Half the time, we imagine that identity is about our relationships with others. Where we were born and to whom? What are our group memberships? Do we fit into “mainstream” society? Can we “pass”? Are we willing to? Beyond that, what products can we afford and do we choose to display? These all make up ways of understanding our identity.
But the other half of the time, we feel like identity arises inside of us. Identity is not just something we tell other people. It is also something that we feel we are. It’s us (or so we think).
Our identities are not simply masks that we put on to deal with the outside world. They are, at the same time, tied to the core of who we are. They are not our deepest self, but on a good day they are the closest approximation we can manage.

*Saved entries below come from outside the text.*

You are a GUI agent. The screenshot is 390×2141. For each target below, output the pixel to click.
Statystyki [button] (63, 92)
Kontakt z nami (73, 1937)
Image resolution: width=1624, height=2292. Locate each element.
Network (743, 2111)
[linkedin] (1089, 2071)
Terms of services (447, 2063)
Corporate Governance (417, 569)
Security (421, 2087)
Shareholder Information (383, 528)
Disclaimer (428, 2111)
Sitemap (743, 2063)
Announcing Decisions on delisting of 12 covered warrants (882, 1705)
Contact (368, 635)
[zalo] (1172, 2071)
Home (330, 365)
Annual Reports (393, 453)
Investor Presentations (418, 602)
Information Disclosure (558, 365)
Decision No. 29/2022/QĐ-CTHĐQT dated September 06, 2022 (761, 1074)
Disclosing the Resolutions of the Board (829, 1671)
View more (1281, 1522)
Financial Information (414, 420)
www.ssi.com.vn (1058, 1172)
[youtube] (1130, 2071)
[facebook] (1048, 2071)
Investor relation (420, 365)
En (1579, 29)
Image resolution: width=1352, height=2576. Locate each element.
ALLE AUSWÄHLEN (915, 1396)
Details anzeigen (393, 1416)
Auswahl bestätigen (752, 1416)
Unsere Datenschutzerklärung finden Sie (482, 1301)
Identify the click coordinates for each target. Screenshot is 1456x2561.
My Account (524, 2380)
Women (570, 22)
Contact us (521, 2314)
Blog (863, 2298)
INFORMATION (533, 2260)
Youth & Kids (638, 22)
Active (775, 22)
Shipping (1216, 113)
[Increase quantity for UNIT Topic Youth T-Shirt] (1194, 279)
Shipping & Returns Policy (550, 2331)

On an external level, identity is how we explain ourselves to the world at large. It is the means by which we regulate social relationships, and often economic and familial relationships as well. Identity is serous business: it is how we get our needs met.
Much of the tribalism we are seeing today, in America, is about two sides trying to exclude each other from access to power and resources. In the day-to-day scrum of the culture war, it does not matter who is wrong or right. “Well, they said this” and “everyone knows” and on and on. We resolve nothing.
The solution is not only beyond people, but of no interest to them, because solving this problem means developing a deeper understanding of the self. And if there is one thing that people spooked by, it is honest self-reflection.
In the end, the complexity of our identities is a mask over the simplicity of who and what we really are. An individual, alone in the woods, is not complex. It is when we start to look at a person in relationships, economic activity, and social activity that the complexity arises.
Cultivating the Self
We imagine that we are internally complex, but that complexity is unnecessary. For most of us, our identity looks like a disorganized closet stuffed with ideas, experiences, and self-protecting beliefs. In essence, it is jammed full with likes and dislikes.
In order to get past the disorganized mess of who we think we are and toward the deeper levels of who (and what) we really are, we need to engage in self-cultivation practices. Most religions contain such practices, and Paganism is no exception. (2)
Self-cultivation is no more than cleaning the existential closet of our minds. In order to do that, first we have to learn that there is more to the world than the closet itself.It is only by reaching deeper levels of ourselves that we can develop a bit of understanding of our commonalities with other people. It is only by accessing other routes to power that we can abandon obsessively wrestling the people around us for status (and resources).
To really look at “identity” we need to examine what it does, and where it comes from. Identity is our interface system with the social and political worlds — with the worlds of people. Our social identity is how we interact with “insiders” and our political identity is how we interact with “outsiders.”
But our identities, unexamined and unrefined, are inefficient means to function in the world. We waste all of our power building and maintaining who we think we need to be. If we want to stop being consumed by every little thing, we must fix our own sense of self, not all the little things that bother us.
(1) Apparently, the plural of Prius is “Prii.” I find it surprising that this is somehow officially true.
(2) If you are looking for a way to begin self-cultivation, I recommend starting a daily magical or spiritual practice. There is no need to go find something new. Strict application of yourself to what you already know is probably a more efficient first step. Daily prayer, meditation, and ritual will all get you started on the path. And it’s better to take any first step than remain, hesitant, where you are.